En 1896, Luxemburg représenta le SDKP au congrès de la Deuxième Internationale. Les positions qu’elle défendit dans son intervention furent exposées dans un article ultérieur : « la libération de la Pologne est aussi utopique que la libération de la Tchécoslovaquie, de l’Irlande ou de l’Alsace-Lorraine […]. La lutte politique unificatrice du prolétariat ne doit pas être supplantée par une “série de luttes nationales stériles” ». 6.
Les bases théoriques de cette position seront fournies par les recherches qu’elle a effectuées pour sa thèse de doctorat, Le développement industriel de la Pologne (1898). Le thème central de ce travail était que, du point de vue économique, la Pologne était déjà intégrée à la Russie. Seules la petite bourgeoisie et les couches précapitalistes nourrissaient encore le rêve utopique d’une Pologne unie et indépendante.
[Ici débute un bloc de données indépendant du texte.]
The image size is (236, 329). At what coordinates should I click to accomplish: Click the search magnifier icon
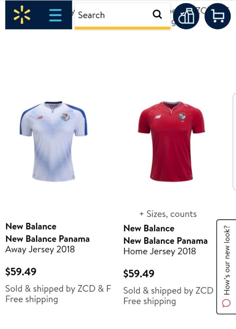(x=157, y=15)
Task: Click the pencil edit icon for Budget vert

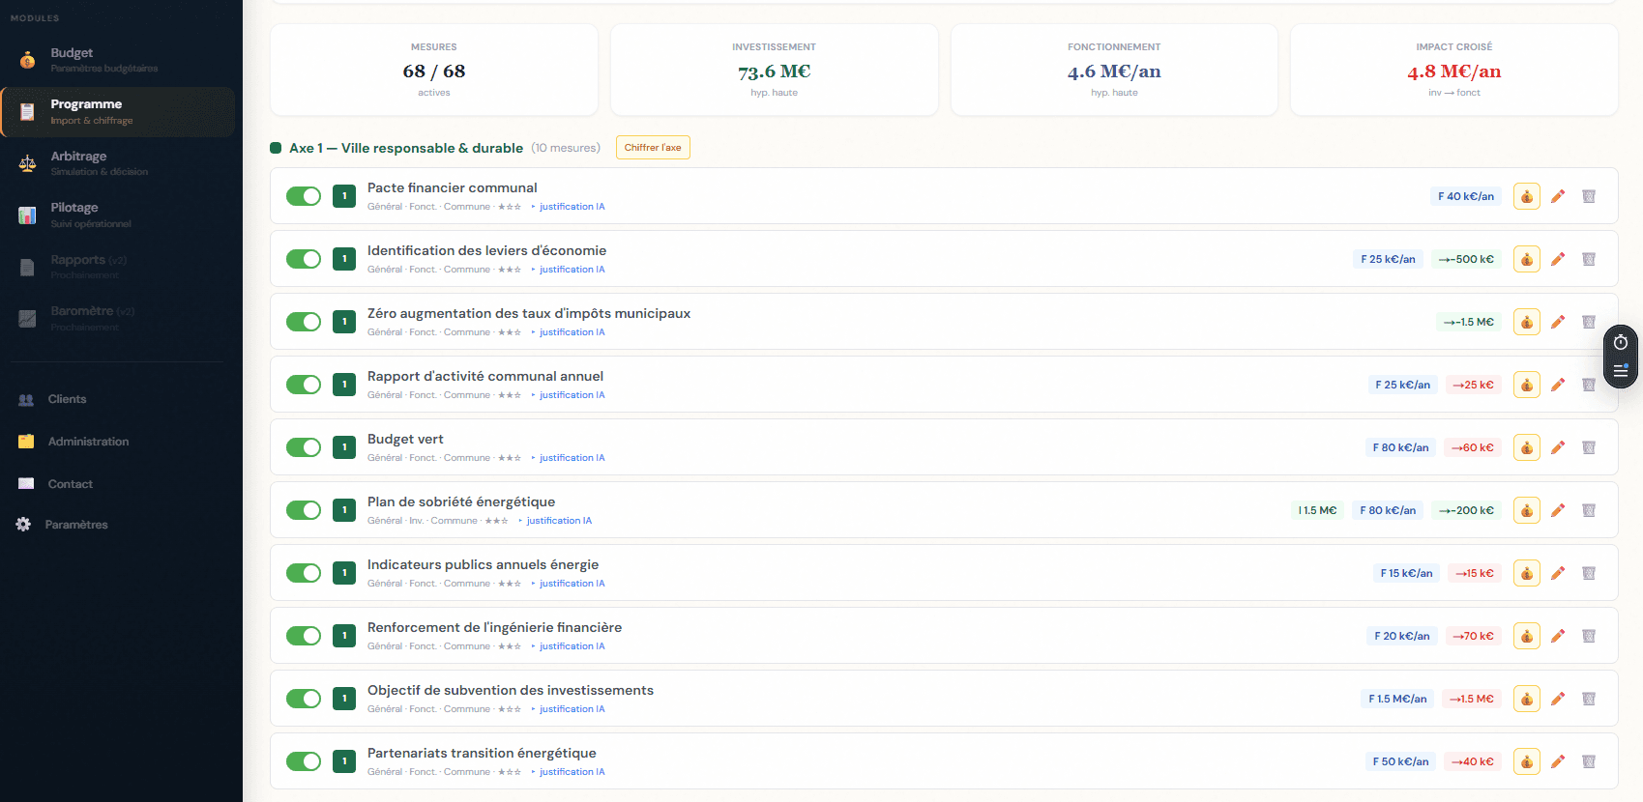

Sa déclaration la plus controversée sur la question nationale (que Lénine, en particulier, a attaquée) est la série d’articles publiés en 1908 sous le titre « La question nationale et l’autonomie » dans le journal du Parti social-démocrate polonais (devenu le SDKPiL, après l’adhésion d’un groupe marxiste lituanien). Les principales idées avancées dans ces articles sont les suivantes : 1. le droit à l’autodétermination est un droit abstrait et métaphysique, comme le soi-disant « droit au travail » prôné par les utopistes du 19e siècle ; 2. Le soutien au droit de sécession de chaque nation implique en réalité le soutien au nationalisme bourgeois : la nation en tant qu’entité uniforme et homogène n’existe pas – chaque classe de la nation a des intérêts et des « droits » conflictuels ; 3. l’indépendance des petites nations en général, et de la Pologne en particulier, est utopique du point de vue économique et condamnée par les lois de l’histoire. Pour Luxemburg, il n’y a qu’une seule exception à cette règle : les nations balkaniques de l’Empire turc (Grecs, Serbes, Bulgares, Arméniens). Ces nations avaient atteint un degré de développement économique, social et culturel supérieur à celui de la Turquie, empire décadent dont le poids mort les opprimait.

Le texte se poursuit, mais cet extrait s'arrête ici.